A bare Keypair can sign x402 payments — that's all the facilitator needs. But a raw keypair has no spending limit, no allowlist, and no kill-switch. For anything touching real money you want an agent wallet: a wallet purpose-built to be operated by software within policy. The Solana-capable options, and the one distinction that actually matters:

• Coinbase Agentic Wallets / CDP — MPC wallet with native x402, programmable session caps, per-transaction limits, and time-bound limits ("$1.00, expires in 5 minutes").
• Crossmint — non-custodial smart-contract wallet that enforces per-tx limits, rolling caps, and recipient allowlists on-chain, in the contract itself.
• Privy (now Stripe-owned) — server wallets with an off-chain policy engine: transfer limits, approved-recipient lists, operating-time windows, evaluated per signing request. Has a documented x402 integration.
• SendAI Solana Agent Kit — 60+ Solana actions with a plugin architecture; pairs with a server-wallet provider for the policy layer. (See the solana.new toolkit from the same team.)

The distinction worth internalizing: Crossmint enforces the cap on-chain; Privy and Turnkey enforce it off-chain at signing time. On-chain enforcement means a compromised agent process still can't exceed the limit — the contract refuses. Off-chain enforcement is more flexible and cheaper but trusts the signing service. For a high-value autonomous agent, that's the security trade-off to decide deliberately.

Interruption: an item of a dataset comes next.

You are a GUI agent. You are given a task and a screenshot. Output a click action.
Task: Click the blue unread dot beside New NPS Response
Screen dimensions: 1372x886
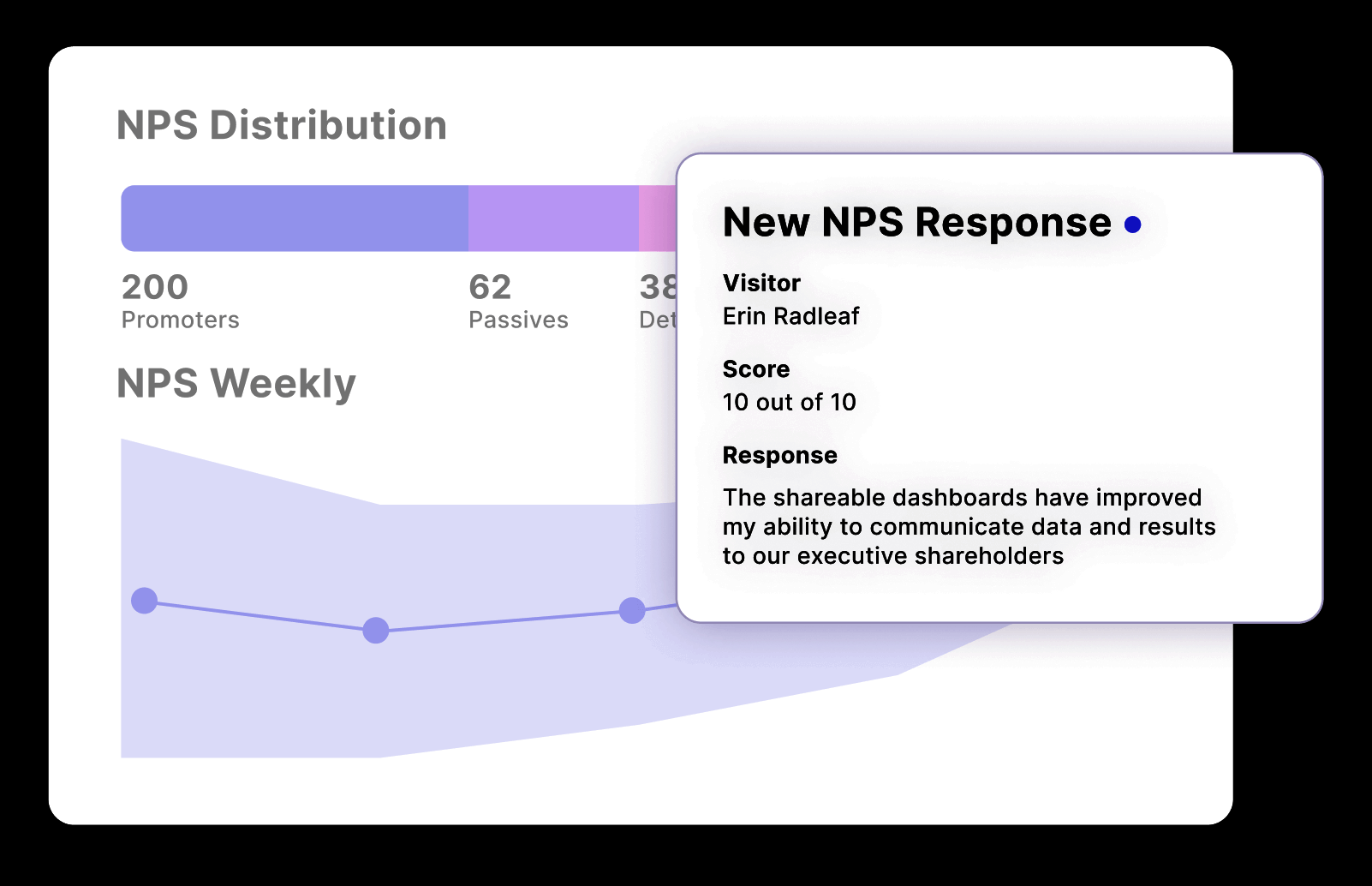point(1132,224)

The control stack, from prompt to chain

"What stops the agent overspending?" isn't one answer, it's a stack:

• Spend caps — per-call, per-session, and time-bound limits at the wallet layer. The first and most important line.
• Recipient allowlists — the agent can only pay addresses you approved (on-chain with Crossmint, off-chain with Privy).
• Human-in-the-loop approval — the agent requests a budget or a delegated payment method; a human approves once via a consent UI; the agent then operates autonomously within that grant.
• Mandates (AP2) — Google's Agent Payments Protocol adds cryptographically signed "mandates" as an authorization layer above any wallet, providing a non-repudiable record of who authorized what. x402 plugs into AP2 as the crypto settlement rail via the jointly-published A2A x402 extension.
• Idempotency — to stop retries double-paying, as above.

The honest read

The agent-payments stack is real and shippable today, but it's young, and the failure mode is financial, not a 500 error. Two things are worth being sober about. First, the wallet is your blast radius — fund agent wallets with working balances, not your treasury, and prefer on-chain-enforced caps for anything autonomous. Second, the standards are still moving: the v1→v2 rename already orphaned a generation of tutorials, AP2 and x402 are complementary-but-evolving, and the MCP payment patterns are weeks, not years, old. None of that is a reason to wait — Solana's sub-cent fees make agent micropayments genuinely work where card rails can't — but pin your versions and re-check the package names before you ship.

References

• x402 docs — MCP server with x402
• Vercel — x402-mcp: paid MCP tools
• SendAI — Solana Agent Kit
• x402 — the protocol, wire-level
• PayAI — the facilitator that verifies & settles
• Solana AI agents — the broader landscape

An agent with a wallet is just a liability. An agent with a wallet, a budget, an allowlist, and an idempotency key is a payment system. x402 on Solana gives you the rail; the agent-wallet layer is what makes it safe to point at the open internet.